Given text:
Frank Auerbach – London Building Sites 1952-62

Preview of Courtauld Gallery Display – Paintings of Post-War London

© Frances Spiegel

Aug 10, 2009
Frank Auerbach, Maples Demolition, (1960), Leeds City Art Gallery
Forthcoming exhibition will show Frank Auerbach's paintings of London's World War II post-war bomb sites and the city's subsequent reconstruction between 1952 and 1962.

A forthcoming exhibition at London's Courtauld Gallery will feature a group of fourteen paintings, together with sketches and oil studies, by leading British artist, Frank Auerbach. Auerbach, a contemporary of Lucian Freud, Francis Bacon and Leon Kossoff, has made a significant contribution to the British art scene in the post-war years.

The paintings of London's post-war building sites were produced during the early part of the artist's career. The display will explore Auerbach's artistic development revealing his creative processes and responses to the city's devastated landscape and subsequent recovery.

Supplied material:

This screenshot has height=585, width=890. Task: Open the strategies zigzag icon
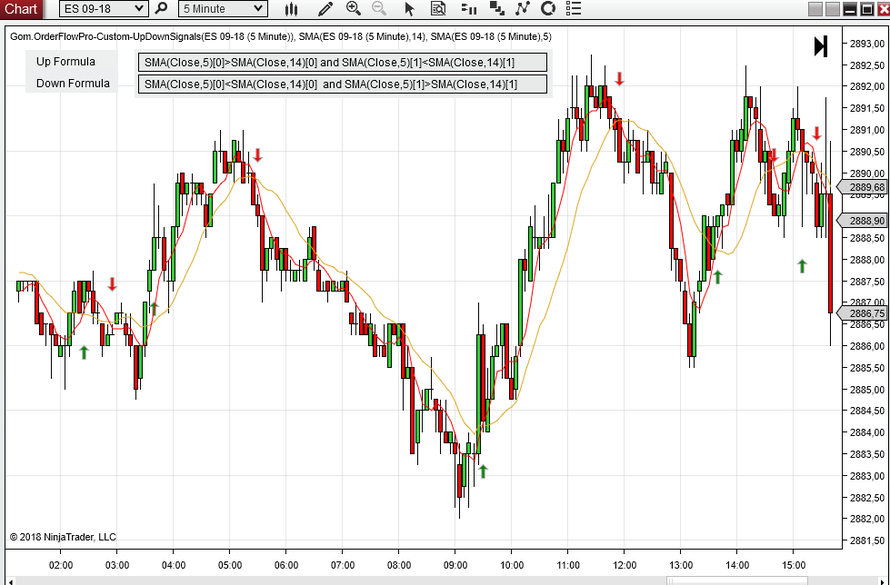click(x=523, y=9)
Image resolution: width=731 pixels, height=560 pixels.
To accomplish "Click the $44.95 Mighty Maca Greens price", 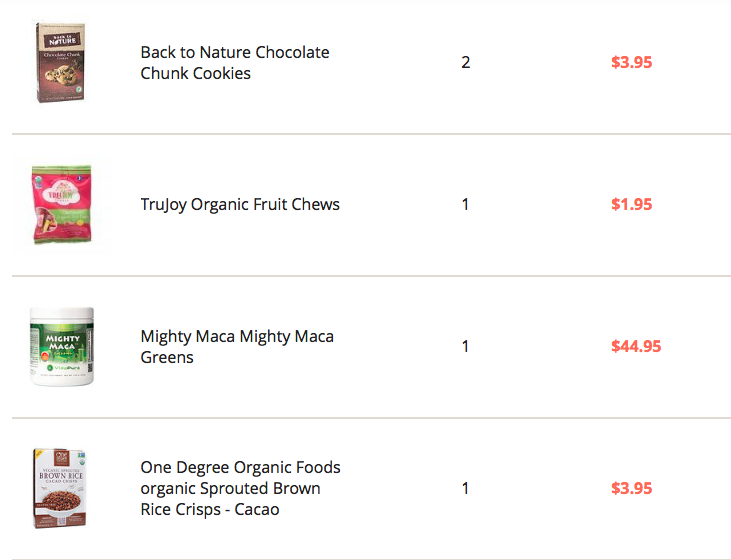I will coord(636,346).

Short problem:
Reproduce the Frank Auerbach exhibition preview from the top of the page in full, word for word, with nothing added or changed.

Result:
Frank Auerbach – London Building Sites 1952-62

Preview of Courtauld Gallery Display – Paintings of Post-War London

© Frances Spiegel

Aug 10, 2009
Frank Auerbach, Maples Demolition, (1960), Leeds City Art Gallery
Forthcoming exhibition will show Frank Auerbach's paintings of London's World War II post-war bomb sites and the city's subsequent reconstruction between 1952 and 1962.

A forthcoming exhibition at London's Courtauld Gallery will feature a group of fourteen paintings, together with sketches and oil studies, by leading British artist, Frank Auerbach. Auerbach, a contemporary of Lucian Freud, Francis Bacon and Leon Kossoff, has made a significant contribution to the British art scene in the post-war years.

The paintings of London's post-war building sites were produced during the early part of the artist's career. The display will explore Auerbach's artistic development revealing his creative processes and responses to the city's devastated landscape and subsequent recovery.